[A Busy Year at the Old Squire’s by Charles Asbury Stephens]@TWC D-Link book
A Busy Year at the Old Squire’s

CHAPTER XXXII
3/22

As he and Morey went out to the west barn where the sheep were kept, grandmother Ruth looked disturbed.
"You go out and tell your grandfather not to sell those sheep," she said after a few minutes to Addison and me.

"Tell him not to price them." Addison and I went out, but we arrived too late.

Mr.Morey and the old Squire were standing by the yard bars, looking at the sheep, and as we came up the stranger said: "Now, about how much would you take for this flock--you to drive them over to my place in Lovell ?" Before either Addison or I could pass on grandmother Ruth's admonition, the old Squire had replied smilingly, "Well, I'd take five dollars a head for them." As a matter of fact, the old gentleman had not really intended to sell the sheep; he had not thought that the man would pay that price for them, because it was now only the beginning of winter, and the sheep would have to be fed at the barn for nearly six months.
But to the old Squire's surprise Mr.Morey, with as little ado as if he were buying a pair of shoes, said, "Very well.
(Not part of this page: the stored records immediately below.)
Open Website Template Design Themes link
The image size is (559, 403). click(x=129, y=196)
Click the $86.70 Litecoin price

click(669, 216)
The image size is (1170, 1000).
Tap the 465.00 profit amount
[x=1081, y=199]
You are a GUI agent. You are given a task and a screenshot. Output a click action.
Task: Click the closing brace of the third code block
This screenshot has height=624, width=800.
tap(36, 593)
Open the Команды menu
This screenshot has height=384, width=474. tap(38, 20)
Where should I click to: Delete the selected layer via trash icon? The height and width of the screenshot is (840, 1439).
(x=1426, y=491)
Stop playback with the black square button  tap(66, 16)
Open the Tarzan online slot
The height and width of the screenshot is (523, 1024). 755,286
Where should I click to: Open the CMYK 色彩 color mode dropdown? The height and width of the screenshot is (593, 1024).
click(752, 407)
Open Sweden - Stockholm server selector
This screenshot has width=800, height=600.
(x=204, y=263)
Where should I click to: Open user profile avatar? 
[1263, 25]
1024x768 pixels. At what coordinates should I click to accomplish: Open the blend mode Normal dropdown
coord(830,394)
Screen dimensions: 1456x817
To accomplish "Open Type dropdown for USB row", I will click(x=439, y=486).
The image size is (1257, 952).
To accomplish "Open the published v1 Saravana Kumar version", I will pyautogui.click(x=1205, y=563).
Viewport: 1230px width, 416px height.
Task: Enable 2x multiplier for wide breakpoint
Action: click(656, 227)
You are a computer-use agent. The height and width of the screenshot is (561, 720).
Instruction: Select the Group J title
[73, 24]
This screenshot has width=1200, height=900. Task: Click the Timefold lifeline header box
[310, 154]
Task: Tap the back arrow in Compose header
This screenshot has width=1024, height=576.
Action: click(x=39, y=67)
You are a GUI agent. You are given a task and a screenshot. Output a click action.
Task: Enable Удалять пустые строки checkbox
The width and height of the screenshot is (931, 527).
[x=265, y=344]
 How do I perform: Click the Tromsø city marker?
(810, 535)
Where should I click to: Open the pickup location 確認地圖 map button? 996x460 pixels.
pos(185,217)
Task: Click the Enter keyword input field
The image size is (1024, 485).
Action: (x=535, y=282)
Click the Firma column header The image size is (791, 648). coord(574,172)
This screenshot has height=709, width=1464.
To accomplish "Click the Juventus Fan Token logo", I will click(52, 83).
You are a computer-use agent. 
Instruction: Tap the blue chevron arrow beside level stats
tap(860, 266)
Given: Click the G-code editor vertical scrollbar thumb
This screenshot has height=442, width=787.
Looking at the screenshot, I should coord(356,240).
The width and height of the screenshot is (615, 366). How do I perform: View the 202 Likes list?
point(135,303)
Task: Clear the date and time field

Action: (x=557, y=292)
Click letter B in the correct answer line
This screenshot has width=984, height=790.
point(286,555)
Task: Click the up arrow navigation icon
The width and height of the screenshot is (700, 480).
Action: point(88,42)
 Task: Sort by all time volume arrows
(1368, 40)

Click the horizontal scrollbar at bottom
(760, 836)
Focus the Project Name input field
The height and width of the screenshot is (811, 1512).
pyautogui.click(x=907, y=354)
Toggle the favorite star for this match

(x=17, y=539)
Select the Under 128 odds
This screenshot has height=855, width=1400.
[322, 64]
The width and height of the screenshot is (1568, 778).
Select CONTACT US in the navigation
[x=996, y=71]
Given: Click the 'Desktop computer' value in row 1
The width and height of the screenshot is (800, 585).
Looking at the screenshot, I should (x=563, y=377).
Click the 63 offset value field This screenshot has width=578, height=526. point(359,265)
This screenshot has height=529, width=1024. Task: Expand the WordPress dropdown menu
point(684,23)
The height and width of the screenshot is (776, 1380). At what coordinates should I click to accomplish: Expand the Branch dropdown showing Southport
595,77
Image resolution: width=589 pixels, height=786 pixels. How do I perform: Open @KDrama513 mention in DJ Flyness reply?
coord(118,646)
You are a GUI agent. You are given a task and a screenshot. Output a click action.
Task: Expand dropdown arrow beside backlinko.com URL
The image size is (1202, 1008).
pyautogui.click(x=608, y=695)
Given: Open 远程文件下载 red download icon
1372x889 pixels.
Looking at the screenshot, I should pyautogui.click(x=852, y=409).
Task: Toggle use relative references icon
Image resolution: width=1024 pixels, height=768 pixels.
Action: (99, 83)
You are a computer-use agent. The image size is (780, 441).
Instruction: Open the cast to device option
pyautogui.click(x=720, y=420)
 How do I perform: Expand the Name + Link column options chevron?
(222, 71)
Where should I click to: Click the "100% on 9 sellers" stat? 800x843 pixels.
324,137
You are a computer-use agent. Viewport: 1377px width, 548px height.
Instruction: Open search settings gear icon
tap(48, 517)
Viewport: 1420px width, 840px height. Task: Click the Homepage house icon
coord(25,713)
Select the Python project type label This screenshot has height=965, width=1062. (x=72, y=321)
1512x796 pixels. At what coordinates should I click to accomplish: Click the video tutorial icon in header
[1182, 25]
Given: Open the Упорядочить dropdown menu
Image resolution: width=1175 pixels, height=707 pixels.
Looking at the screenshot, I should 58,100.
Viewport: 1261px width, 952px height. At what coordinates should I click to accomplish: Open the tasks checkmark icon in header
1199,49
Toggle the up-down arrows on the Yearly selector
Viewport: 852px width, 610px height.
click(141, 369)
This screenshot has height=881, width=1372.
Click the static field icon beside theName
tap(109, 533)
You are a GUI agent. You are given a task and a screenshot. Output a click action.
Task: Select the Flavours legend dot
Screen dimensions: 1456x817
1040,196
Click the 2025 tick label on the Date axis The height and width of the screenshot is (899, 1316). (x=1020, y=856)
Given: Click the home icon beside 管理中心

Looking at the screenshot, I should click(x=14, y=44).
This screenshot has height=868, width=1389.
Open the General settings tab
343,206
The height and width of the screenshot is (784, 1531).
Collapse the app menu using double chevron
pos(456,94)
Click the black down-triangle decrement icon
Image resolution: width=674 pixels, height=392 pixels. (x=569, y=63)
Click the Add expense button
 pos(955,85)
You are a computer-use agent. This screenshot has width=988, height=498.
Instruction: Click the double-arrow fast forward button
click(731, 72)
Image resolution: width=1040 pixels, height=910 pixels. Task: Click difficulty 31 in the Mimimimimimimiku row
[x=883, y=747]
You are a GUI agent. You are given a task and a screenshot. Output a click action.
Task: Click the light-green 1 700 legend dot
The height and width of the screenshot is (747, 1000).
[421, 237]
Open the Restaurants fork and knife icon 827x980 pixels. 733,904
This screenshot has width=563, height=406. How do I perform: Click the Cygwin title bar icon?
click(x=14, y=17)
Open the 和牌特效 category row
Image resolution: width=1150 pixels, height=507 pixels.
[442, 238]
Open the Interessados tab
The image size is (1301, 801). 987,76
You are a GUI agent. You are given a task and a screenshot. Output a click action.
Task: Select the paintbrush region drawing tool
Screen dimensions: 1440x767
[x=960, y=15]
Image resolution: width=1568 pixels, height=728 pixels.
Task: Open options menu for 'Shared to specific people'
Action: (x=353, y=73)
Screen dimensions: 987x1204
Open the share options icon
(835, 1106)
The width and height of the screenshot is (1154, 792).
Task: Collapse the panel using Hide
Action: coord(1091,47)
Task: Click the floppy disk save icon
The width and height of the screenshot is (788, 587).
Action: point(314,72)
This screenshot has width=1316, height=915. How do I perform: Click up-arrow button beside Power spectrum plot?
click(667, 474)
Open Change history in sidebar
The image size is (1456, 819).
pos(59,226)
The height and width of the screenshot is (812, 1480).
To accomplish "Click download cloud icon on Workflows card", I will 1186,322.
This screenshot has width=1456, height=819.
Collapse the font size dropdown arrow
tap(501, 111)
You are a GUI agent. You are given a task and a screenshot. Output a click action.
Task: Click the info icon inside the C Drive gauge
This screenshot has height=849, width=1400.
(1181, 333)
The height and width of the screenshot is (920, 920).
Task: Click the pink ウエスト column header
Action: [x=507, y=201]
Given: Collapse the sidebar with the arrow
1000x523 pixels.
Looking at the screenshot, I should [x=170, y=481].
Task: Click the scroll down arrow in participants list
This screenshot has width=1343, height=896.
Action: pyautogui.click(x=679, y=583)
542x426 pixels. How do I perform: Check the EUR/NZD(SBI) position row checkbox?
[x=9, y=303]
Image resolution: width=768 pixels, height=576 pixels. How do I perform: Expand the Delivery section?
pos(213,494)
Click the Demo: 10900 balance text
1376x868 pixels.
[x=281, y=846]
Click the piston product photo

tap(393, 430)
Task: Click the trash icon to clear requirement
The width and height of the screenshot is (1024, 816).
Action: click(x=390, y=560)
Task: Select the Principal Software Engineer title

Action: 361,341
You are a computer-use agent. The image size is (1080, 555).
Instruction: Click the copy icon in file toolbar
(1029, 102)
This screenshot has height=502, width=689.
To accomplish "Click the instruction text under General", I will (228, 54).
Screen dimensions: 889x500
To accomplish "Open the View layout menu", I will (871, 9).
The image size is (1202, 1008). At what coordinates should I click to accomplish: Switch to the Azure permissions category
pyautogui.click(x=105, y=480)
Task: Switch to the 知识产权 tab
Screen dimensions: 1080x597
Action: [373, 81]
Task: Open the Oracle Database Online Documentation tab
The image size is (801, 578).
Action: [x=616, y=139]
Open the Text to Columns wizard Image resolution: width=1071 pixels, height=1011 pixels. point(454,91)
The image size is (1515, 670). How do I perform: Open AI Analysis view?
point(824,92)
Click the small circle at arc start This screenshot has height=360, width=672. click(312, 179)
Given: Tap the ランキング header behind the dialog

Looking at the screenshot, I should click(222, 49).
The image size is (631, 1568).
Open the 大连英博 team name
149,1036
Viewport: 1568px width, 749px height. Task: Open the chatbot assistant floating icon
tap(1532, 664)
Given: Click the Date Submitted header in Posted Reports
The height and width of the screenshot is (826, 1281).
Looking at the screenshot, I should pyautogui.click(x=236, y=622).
I will take them." Drawing out his pocketbook, he handed the old Squire ten new fifty-dollar bills and asked whether we could conveniently drive the sheep over to his farm on the following day.

In fact, before the old Squire had more than counted the money, Mr.Morey had said good-day and had driven off.
Just what grandmother Ruth said when the old gentleman went in to put the bills away in his desk, we boys never knew; but for a long time thereafter the sale of the sheep was a sore subject at the old farm.
The transaction was not yet complete, however, for we still had to deliver the sheep to their new owner.